Formulation And Evaluation Of Metformin Hydrochloride Sustained Release Capsule
DOI:
https://doi.org/10.52783/jns.v14.3200Keywords:
Metformin hydrochloride (MH); polyvinylpyrrolidone (PVP K30); Fourier Transform Infrared Spectroscopy (FTIR); Sustained releaseAbstract
Metformin Hydrochloride (MH) is a synthesis of N, N -dimethyl guanidine, a type of medicament which is used to treat type II diabetes. Emil Worner and James Belt in the year 1922 were the first to synthesized dimethyl guanidine. MH has various other advantages such as; weight loss, improper fertility, slowing down the tumour growth and few more. The current work is focused on, to sustain the release of the drug in the body for a larger period of time.
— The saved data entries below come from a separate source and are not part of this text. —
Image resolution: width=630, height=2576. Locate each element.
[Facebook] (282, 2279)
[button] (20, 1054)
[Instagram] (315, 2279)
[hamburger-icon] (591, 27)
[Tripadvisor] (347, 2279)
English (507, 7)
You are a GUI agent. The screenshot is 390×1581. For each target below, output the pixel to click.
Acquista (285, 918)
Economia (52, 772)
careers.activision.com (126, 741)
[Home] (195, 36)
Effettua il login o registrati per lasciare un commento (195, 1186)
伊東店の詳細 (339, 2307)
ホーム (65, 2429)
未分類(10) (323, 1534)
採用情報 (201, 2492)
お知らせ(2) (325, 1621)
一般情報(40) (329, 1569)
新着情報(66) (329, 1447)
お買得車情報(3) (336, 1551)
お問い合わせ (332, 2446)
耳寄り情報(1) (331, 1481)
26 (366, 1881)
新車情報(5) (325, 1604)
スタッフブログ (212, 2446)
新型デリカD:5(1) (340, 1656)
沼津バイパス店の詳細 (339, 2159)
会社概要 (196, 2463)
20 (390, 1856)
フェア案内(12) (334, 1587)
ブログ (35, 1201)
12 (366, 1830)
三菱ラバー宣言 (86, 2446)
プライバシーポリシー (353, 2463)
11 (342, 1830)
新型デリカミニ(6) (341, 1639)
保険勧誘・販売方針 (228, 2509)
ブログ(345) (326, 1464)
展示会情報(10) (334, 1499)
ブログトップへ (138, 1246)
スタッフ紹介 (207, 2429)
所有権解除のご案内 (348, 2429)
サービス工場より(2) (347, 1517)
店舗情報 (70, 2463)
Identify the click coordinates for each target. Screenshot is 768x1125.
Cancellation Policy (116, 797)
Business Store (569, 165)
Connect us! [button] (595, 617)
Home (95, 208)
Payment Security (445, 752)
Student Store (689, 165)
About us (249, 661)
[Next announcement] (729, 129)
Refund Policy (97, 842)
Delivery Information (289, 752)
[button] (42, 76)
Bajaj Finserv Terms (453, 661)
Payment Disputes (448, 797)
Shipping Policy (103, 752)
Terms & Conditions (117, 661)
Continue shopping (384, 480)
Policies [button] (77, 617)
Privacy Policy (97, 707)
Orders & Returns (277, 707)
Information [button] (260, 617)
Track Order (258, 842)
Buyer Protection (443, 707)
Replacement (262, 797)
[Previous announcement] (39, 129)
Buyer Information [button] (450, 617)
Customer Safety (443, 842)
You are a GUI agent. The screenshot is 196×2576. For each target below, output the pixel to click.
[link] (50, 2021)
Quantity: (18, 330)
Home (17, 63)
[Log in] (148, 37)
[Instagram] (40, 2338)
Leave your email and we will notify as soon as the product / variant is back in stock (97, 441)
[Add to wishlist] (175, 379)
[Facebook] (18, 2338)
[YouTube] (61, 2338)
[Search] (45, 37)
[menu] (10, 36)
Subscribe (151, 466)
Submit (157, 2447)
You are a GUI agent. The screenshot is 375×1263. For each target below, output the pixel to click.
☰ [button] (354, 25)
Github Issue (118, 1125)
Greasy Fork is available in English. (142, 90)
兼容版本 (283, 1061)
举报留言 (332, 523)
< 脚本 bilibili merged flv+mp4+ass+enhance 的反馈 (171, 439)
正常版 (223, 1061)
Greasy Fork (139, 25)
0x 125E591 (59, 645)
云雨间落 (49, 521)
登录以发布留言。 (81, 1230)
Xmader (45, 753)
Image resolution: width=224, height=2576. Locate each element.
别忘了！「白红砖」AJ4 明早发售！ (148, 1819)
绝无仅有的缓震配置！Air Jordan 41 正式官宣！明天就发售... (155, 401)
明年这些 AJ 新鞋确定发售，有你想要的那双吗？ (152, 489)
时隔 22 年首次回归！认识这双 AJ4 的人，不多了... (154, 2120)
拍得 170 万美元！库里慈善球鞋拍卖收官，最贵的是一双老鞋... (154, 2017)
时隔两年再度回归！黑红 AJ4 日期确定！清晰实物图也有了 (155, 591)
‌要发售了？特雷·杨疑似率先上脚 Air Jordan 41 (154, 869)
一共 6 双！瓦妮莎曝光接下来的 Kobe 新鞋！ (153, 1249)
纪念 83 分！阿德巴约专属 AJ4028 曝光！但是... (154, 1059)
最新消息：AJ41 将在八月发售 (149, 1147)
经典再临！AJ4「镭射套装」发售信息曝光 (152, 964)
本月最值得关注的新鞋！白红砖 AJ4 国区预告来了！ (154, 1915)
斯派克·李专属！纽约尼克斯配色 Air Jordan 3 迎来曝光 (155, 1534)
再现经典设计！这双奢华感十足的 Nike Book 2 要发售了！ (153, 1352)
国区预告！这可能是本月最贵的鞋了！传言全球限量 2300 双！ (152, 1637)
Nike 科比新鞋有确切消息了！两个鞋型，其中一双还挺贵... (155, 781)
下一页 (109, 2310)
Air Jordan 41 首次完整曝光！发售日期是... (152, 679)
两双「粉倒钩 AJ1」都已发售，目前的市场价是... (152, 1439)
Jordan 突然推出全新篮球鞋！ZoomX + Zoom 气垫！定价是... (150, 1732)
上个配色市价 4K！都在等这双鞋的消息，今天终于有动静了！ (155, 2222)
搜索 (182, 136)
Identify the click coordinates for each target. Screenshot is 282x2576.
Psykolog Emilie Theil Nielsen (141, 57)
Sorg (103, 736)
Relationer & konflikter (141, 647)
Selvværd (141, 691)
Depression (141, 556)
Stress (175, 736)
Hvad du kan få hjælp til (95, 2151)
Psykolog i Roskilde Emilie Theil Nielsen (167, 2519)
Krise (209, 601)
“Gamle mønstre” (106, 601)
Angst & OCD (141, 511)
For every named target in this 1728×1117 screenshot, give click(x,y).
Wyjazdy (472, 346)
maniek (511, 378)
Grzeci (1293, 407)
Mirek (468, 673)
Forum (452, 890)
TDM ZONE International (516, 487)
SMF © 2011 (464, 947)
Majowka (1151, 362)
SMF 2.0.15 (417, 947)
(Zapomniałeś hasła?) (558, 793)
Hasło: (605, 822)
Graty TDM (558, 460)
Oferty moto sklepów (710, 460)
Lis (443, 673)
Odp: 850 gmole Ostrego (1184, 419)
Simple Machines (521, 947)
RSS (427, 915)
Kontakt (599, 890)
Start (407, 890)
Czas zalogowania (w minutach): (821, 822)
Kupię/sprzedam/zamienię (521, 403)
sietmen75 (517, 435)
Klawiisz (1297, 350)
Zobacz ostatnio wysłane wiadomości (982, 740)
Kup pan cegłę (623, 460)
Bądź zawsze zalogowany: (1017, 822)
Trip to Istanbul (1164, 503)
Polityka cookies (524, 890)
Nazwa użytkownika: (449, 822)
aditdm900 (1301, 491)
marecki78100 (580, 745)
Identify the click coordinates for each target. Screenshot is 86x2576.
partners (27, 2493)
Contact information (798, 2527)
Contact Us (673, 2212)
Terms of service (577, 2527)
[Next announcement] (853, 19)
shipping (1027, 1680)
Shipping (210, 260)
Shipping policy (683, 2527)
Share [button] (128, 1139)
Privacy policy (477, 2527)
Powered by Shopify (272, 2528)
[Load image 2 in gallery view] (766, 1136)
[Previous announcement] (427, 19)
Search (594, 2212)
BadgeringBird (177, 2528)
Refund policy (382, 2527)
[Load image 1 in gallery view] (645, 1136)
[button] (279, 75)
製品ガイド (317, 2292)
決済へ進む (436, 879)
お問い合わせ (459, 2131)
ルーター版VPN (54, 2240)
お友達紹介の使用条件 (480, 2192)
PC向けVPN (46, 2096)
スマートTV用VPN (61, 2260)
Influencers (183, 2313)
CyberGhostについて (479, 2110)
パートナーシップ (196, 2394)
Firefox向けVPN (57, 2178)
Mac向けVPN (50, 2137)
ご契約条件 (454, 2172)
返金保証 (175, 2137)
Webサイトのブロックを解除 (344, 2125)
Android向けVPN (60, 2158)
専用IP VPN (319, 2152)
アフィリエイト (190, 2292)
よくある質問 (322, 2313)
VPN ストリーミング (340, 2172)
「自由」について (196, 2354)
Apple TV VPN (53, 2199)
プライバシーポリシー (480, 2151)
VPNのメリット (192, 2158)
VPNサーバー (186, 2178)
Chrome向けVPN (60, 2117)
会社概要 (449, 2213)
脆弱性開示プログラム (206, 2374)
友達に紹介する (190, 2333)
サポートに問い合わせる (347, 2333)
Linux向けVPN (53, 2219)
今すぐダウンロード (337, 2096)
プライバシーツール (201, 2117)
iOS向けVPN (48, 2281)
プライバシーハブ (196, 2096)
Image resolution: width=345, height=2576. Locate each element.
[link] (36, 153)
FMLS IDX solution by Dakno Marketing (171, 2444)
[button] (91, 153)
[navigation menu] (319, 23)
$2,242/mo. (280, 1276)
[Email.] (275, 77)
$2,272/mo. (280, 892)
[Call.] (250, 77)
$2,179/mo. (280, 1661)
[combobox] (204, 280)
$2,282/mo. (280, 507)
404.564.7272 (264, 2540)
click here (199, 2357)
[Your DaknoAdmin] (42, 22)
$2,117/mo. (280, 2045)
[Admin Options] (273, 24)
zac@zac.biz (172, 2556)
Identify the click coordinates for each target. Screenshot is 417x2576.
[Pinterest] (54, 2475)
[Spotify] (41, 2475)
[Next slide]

To perform this study various factor were taken into consideration such as drug, Excipients (HPMC, PVP K30, Magnesium stearate, MCC, NaCMC and Starch) compatibility study, Preformulation studies of raw material and granules. The granules were prepared using wet granulation method, and all the quality control parameter study for formulated 10 capsules were performed. Out of these 10 formulations, formulation 7 (F7) was subjected to have sustain release. Further, F7 was subjected to comparative study with other marketed available tablet and was found out that our formulation has sustained release up to the 13th hr and were as marketed tablet up to 11th hr. Finally accelerated stability study was performed till 3 months and was found that there were no significant changes.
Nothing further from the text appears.